━━━━━ EXTRACT

What about the wildly popular arrow syntax? It's familiar, due to being included in JavaScript, TypeScript, Java and C# and it's quite concise (unlike using a keyword like def or fn). I'm using indents, but this would work with curlies or anything else too (I personally prefer required indentation). In Coffeescript, return is optional, but I really don't like that. What I do like is optional return for one liners. I kinda like the conciseness of not having to use brackets, but I agree that it makes the language rather dense to read and hard to get into. I agree with earlier sentiment that semi-colons are evil. You pay a penalty for all your code for that one time where you need them, usually to make your code less readable. I picked a thin arrow (->) instead of a fat arrow (=>), which is used more often, because I think the fat arrow is visually quite busy.

Block lamda (daft sample to pad it out a bit):

inc(x: Int): Int ->
  let y = x + 1
  return y

Notice that absence of type on y means the compiler implicitly assigns type, not that y is untyped.

Now, the problem arises for me, when you want to type curried functions or just simple lambdas. What do we use for indicating a type goes from one to the other? TypeScript for example uses the fat arrow for both, this is syntactically very confusing. I think for this reason, we could also replace the arrow with double colon. I personally think double colon is the nicest separator, but it's slightly less popular.

I'll introduce something else I like too: using := for assignment, like in Pascal. The reason being that this gels nicely with :: (both are a type of assignment, one assigns code, one assigns a value) and because it allows you to use = for comparison, as == for comparisons is visually busy and comparisons already tend to be the busiest syntax. I might even go as far as to suggest and and or for logical operators to further fix that.

filter(list: List of Item, pred: Item -> bool): List of Item ::
  let out := List(Item)
  for(item of list)
    if(pred(item))
      out.add(item)
  return out

filter(myList, x => x = 5)

Notice that we might as well just drop the ::, as with forced indent, it's clear that the block indicates a function body.

inc(x: Int): Int
  return x + 1

I kept the code quite imperative for now, to not assume too much yet. If we do get rid of brackets, I might prefer something like this I think? Still keeping brackets for calls maybe? Starting to get alien. Still less confusing than Haskell though.

filter
  list: List of Item
  pred: Item -> bool
  return List of Item
=>
  let out := List(Item)
  for item of list
    if pred(item) and not item.empty
      out.add(item)
  return out

filter(myList, x => x = 5)

@shelby3
Copy link

shelby3 commented Sep 21, 2016

@SimonMeskens wrote:

What about the wildly popular arrow syntax? It's familiar, due to being included in JavaScript, TypeScript, Java and C# and it's quite concise (unlike using a keyword like def or fn).

inc(x: Int): Int ->
  let y = x + 1
  return y

That solves the : at end to start a new block, but I offered also an enforced indenting style as a solution instead, which removes that noisy arrow.

Your suggestion won't work for eliminating the def or fn as I explained where I offered inc ( with the space between inc and ( instead, because we need efficient LL(k) left-to-right parsing with minimal constant maximum number 'k' of tokens lookahead, but yours is an unknown variable unbounded number of tokens lookahead (for the parser to differentiate it from a function call, as parser has to reach a : to distinguish from function call, and : is optional on each argument for non-top-level functions).

━━━━━━━━━━
━━━━━ DATA LISTING

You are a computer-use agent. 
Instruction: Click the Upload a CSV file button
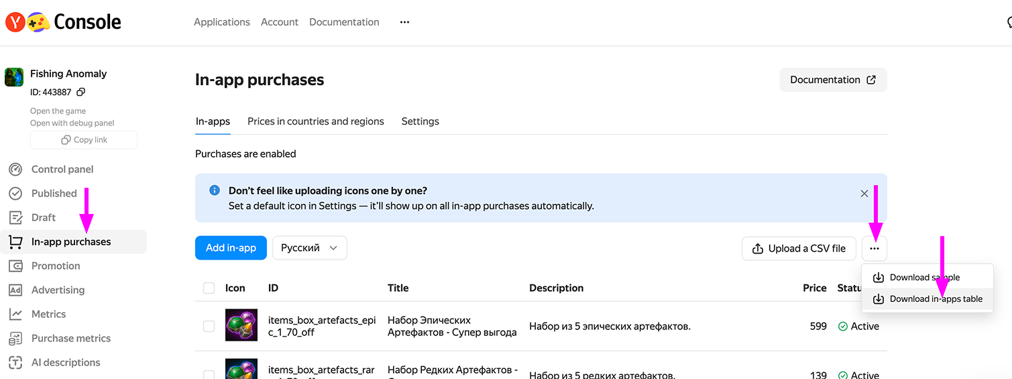799,249
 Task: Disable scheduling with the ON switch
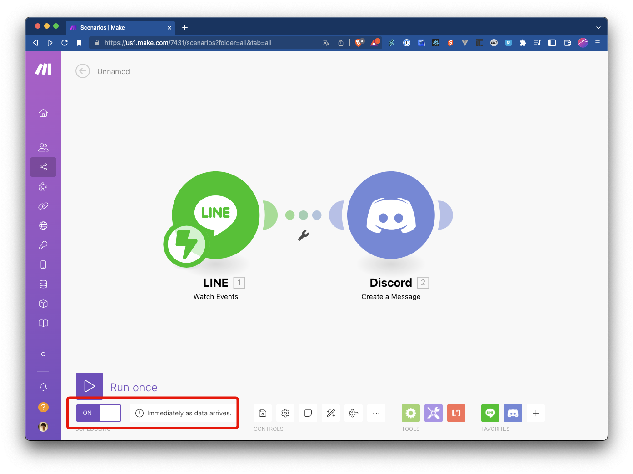[98, 413]

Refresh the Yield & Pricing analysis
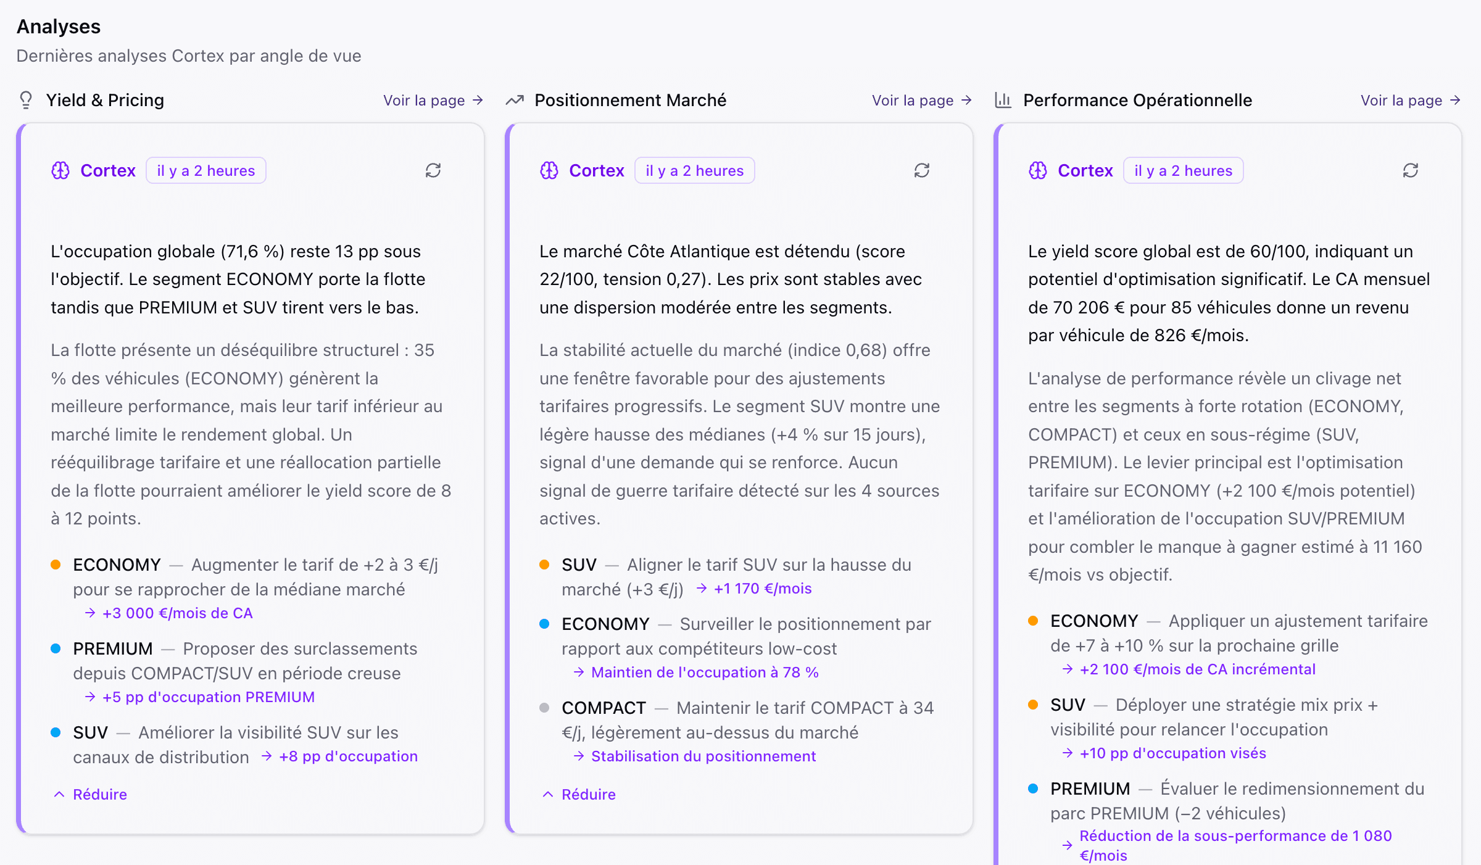[x=433, y=170]
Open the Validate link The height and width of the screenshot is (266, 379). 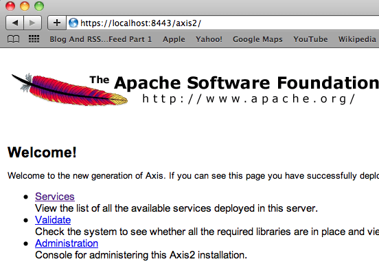coord(53,220)
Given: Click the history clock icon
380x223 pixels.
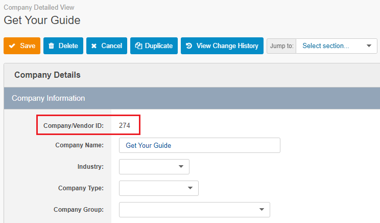Looking at the screenshot, I should click(x=189, y=46).
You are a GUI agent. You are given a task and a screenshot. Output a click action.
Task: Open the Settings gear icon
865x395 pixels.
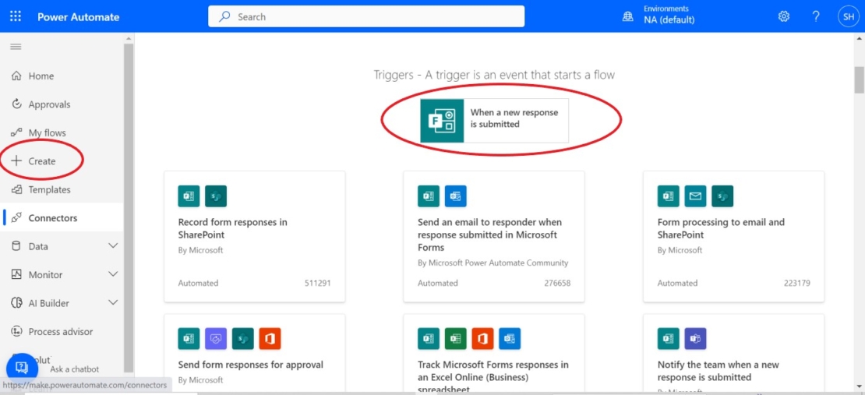[784, 16]
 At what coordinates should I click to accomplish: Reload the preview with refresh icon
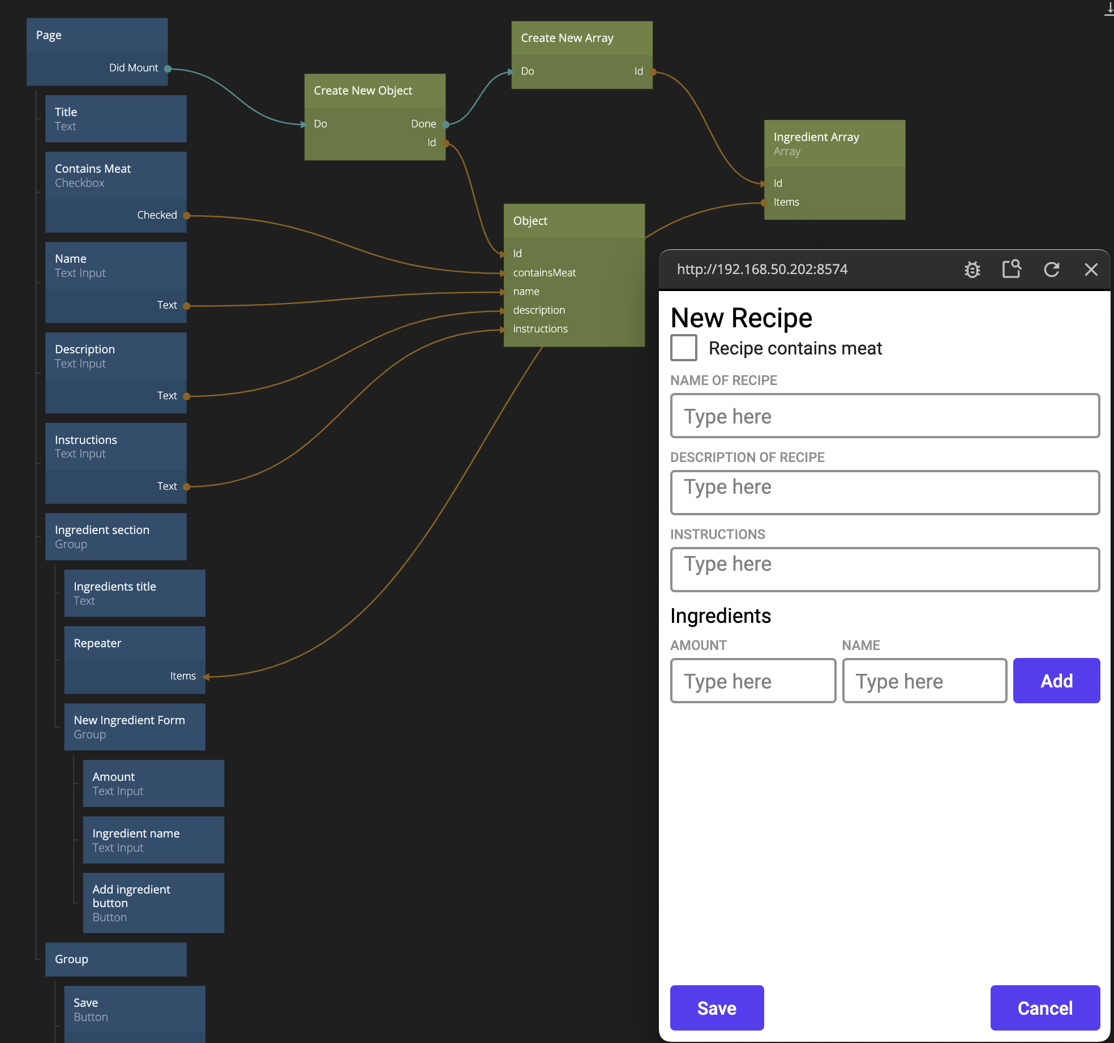pos(1051,270)
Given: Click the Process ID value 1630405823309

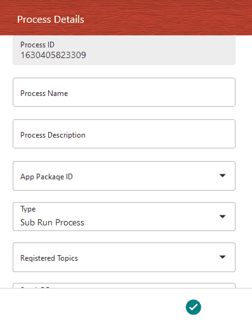Looking at the screenshot, I should 53,56.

━━━━━━━━━━

(THINGS TO DO)
• A. Extract the stretch of the syntax thread from "Block lamda (daft" through "y is untyped.".
• B. Answer these from the syntax thread:
(i) Which arrow did the first poster choose over the fat arrow (=>)?
(ii) Which operator does the first poster suggest for assignment, as in Pascal?
(iii) What kind of parsing does shelby3 say is needed?
The records were taken from a different source than the syntax thread.

(RESPONSES)
• A.
Block lamda (daft sample to pad it out a bit):

inc(x: Int): Int ->
  let y = x + 1
  return y

Notice that absence of type on y means the compiler implicitly assigns type, not that y is untyped.

• B.
(i) The thin arrow (->).
(ii) :=
(iii) Efficient LL(k) left-to-right parsing with a small, fixed maximum number of lookahead tokens.